Every record below, from first to last: print it exactly as shown.

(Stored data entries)
= = = = =

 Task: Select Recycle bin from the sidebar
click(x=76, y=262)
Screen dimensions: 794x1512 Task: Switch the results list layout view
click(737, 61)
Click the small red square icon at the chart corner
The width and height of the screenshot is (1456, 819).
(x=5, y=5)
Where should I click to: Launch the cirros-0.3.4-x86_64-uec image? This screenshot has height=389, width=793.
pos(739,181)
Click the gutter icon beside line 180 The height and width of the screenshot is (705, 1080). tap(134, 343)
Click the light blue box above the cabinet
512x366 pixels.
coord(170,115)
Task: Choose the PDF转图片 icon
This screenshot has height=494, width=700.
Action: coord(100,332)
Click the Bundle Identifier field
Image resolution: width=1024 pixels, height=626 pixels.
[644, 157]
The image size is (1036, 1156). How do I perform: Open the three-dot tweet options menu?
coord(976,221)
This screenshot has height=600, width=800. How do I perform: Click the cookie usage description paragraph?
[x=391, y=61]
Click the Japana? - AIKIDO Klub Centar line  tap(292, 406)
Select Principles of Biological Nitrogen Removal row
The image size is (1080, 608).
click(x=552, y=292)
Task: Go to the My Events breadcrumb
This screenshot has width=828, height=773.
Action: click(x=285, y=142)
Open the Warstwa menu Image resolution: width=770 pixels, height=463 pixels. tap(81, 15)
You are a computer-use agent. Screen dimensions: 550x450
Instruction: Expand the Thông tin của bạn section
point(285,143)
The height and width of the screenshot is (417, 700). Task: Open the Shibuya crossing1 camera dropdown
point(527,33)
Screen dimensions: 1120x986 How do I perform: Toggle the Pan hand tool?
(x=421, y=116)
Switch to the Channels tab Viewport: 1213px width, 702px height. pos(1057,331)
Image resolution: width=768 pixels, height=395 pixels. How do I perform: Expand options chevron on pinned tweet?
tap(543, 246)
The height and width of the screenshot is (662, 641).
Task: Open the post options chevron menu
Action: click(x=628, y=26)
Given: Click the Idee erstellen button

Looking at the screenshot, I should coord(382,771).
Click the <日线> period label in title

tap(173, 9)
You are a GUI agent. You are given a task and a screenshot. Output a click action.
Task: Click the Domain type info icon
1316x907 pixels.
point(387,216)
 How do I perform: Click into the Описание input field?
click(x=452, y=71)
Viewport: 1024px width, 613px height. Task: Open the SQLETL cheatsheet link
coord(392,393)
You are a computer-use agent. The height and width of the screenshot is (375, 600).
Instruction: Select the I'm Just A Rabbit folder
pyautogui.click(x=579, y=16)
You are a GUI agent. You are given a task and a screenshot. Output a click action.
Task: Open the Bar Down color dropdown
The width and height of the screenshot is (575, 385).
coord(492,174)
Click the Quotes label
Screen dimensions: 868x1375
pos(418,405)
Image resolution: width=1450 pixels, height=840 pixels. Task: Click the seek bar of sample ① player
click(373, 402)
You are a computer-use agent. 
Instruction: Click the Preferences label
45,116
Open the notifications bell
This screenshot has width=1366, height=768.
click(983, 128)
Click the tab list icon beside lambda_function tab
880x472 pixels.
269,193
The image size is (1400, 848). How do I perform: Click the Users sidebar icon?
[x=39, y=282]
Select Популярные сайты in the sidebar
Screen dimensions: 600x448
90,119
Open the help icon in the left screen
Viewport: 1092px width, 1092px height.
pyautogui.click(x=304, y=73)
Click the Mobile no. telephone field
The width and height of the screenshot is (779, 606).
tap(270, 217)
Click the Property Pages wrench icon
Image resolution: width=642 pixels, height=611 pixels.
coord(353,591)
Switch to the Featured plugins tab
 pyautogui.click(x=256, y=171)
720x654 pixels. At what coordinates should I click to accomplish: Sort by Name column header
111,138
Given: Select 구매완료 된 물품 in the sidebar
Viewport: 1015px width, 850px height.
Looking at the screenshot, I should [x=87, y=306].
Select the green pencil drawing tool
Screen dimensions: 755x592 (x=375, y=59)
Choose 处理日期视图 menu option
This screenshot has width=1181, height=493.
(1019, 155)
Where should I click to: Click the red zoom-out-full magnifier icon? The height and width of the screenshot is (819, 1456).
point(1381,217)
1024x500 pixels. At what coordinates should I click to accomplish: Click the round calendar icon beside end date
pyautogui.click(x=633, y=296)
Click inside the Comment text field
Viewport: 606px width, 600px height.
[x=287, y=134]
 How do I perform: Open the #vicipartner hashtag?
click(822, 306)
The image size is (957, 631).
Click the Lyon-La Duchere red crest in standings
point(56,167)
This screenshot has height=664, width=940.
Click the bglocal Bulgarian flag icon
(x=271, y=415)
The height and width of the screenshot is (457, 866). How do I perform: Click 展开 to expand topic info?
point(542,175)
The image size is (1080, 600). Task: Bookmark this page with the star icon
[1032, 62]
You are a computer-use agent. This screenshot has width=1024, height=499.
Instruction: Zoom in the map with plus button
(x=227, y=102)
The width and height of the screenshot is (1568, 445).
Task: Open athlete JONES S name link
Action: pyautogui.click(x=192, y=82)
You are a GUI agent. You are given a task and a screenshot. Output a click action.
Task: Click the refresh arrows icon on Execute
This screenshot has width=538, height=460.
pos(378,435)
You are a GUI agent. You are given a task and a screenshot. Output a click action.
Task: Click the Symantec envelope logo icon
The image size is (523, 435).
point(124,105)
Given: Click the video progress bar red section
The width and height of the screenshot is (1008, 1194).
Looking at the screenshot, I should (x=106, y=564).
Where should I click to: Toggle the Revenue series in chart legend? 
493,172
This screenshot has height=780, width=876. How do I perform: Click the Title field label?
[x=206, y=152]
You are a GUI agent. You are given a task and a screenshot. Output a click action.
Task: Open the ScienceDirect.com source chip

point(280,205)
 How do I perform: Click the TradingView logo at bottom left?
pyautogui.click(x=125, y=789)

= = = = =

* FINISHED TASK *
 Task: Select Recycle bin from the sidebar
click(x=76, y=262)
Screen dimensions: 794x1512 Task: Switch the results list layout view
click(737, 61)
Click the small red square icon at the chart corner
The width and height of the screenshot is (1456, 819).
(x=5, y=5)
Where should I click to: Launch the cirros-0.3.4-x86_64-uec image? This screenshot has height=389, width=793.
pos(739,181)
Click the gutter icon beside line 180 The height and width of the screenshot is (705, 1080). tap(134, 343)
Click the light blue box above the cabinet
512x366 pixels.
coord(170,115)
Task: Choose the PDF转图片 icon
This screenshot has height=494, width=700.
Action: coord(100,332)
Click the Bundle Identifier field
Image resolution: width=1024 pixels, height=626 pixels.
[644, 157]
The image size is (1036, 1156). How do I perform: Open the three-dot tweet options menu?
coord(976,221)
This screenshot has height=600, width=800. How do I perform: Click the cookie usage description paragraph?
[x=391, y=61]
Click the Japana? - AIKIDO Klub Centar line  tap(292, 406)
Select Principles of Biological Nitrogen Removal row
The image size is (1080, 608).
click(x=552, y=292)
Task: Go to the My Events breadcrumb
This screenshot has width=828, height=773.
Action: click(x=285, y=142)
Open the Warstwa menu Image resolution: width=770 pixels, height=463 pixels. tap(81, 15)
You are a computer-use agent. Screen dimensions: 550x450
Instruction: Expand the Thông tin của bạn section
point(285,143)
The height and width of the screenshot is (417, 700). Task: Open the Shibuya crossing1 camera dropdown
point(527,33)
Screen dimensions: 1120x986 How do I perform: Toggle the Pan hand tool?
(x=421, y=116)
Switch to the Channels tab Viewport: 1213px width, 702px height. pos(1057,331)
Image resolution: width=768 pixels, height=395 pixels. How do I perform: Expand options chevron on pinned tweet?
tap(543, 246)
The height and width of the screenshot is (662, 641).
Task: Open the post options chevron menu
Action: click(x=628, y=26)
Given: Click the Idee erstellen button

Looking at the screenshot, I should coord(382,771).
Click the <日线> period label in title

tap(173, 9)
You are a GUI agent. You are given a task and a screenshot. Output a click action.
Task: Click the Domain type info icon
1316x907 pixels.
point(387,216)
 How do I perform: Click into the Описание input field?
click(x=452, y=71)
Viewport: 1024px width, 613px height. Task: Open the SQLETL cheatsheet link
coord(392,393)
You are a computer-use agent. The height and width of the screenshot is (375, 600).
Instruction: Select the I'm Just A Rabbit folder
pyautogui.click(x=579, y=16)
You are a GUI agent. You are given a task and a screenshot. Output a click action.
Task: Open the Bar Down color dropdown
The width and height of the screenshot is (575, 385).
coord(492,174)
Click the Quotes label
Screen dimensions: 868x1375
pos(418,405)
Image resolution: width=1450 pixels, height=840 pixels. Task: Click the seek bar of sample ① player
click(373, 402)
You are a computer-use agent. 
Instruction: Click the Preferences label
45,116
Open the notifications bell
This screenshot has width=1366, height=768.
click(983, 128)
Click the tab list icon beside lambda_function tab
880x472 pixels.
269,193
The image size is (1400, 848). How do I perform: Click the Users sidebar icon?
[x=39, y=282]
Select Популярные сайты in the sidebar
Screen dimensions: 600x448
90,119
Open the help icon in the left screen
Viewport: 1092px width, 1092px height.
pyautogui.click(x=304, y=73)
Click the Mobile no. telephone field
The width and height of the screenshot is (779, 606).
tap(270, 217)
Click the Property Pages wrench icon
Image resolution: width=642 pixels, height=611 pixels.
coord(353,591)
Switch to the Featured plugins tab
 pyautogui.click(x=256, y=171)
720x654 pixels. At what coordinates should I click to accomplish: Sort by Name column header
111,138
Given: Select 구매완료 된 물품 in the sidebar
Viewport: 1015px width, 850px height.
Looking at the screenshot, I should [x=87, y=306].
Select the green pencil drawing tool
Screen dimensions: 755x592 (x=375, y=59)
Choose 处理日期视图 menu option
This screenshot has width=1181, height=493.
(1019, 155)
Where should I click to: Click the red zoom-out-full magnifier icon? The height and width of the screenshot is (819, 1456).
point(1381,217)
1024x500 pixels. At what coordinates should I click to accomplish: Click the round calendar icon beside end date
pyautogui.click(x=633, y=296)
Click inside the Comment text field
Viewport: 606px width, 600px height.
[x=287, y=134]
 How do I perform: Open the #vicipartner hashtag?
click(822, 306)
The image size is (957, 631).
Click the Lyon-La Duchere red crest in standings
point(56,167)
This screenshot has height=664, width=940.
Click the bglocal Bulgarian flag icon
(x=271, y=415)
The height and width of the screenshot is (457, 866). How do I perform: Click 展开 to expand topic info?
point(542,175)
The image size is (1080, 600). Task: Bookmark this page with the star icon
[1032, 62]
You are a computer-use agent. This screenshot has width=1024, height=499.
Instruction: Zoom in the map with plus button
(x=227, y=102)
The width and height of the screenshot is (1568, 445).
Task: Open athlete JONES S name link
Action: pyautogui.click(x=192, y=82)
You are a GUI agent. You are given a task and a screenshot. Output a click action.
Task: Click the refresh arrows icon on Execute
This screenshot has width=538, height=460.
pos(378,435)
You are a GUI agent. You are given a task and a screenshot. Output a click action.
Task: Click the Symantec envelope logo icon
The image size is (523, 435).
point(124,105)
Given: Click the video progress bar red section
The width and height of the screenshot is (1008, 1194).
Looking at the screenshot, I should (x=106, y=564).
Where should I click to: Toggle the Revenue series in chart legend? 
493,172
This screenshot has height=780, width=876. How do I perform: Click the Title field label?
[x=206, y=152]
You are a GUI agent. You are given a task and a screenshot. Output a click action.
Task: Open the ScienceDirect.com source chip

point(280,205)
 How do I perform: Click the TradingView logo at bottom left?
pyautogui.click(x=125, y=789)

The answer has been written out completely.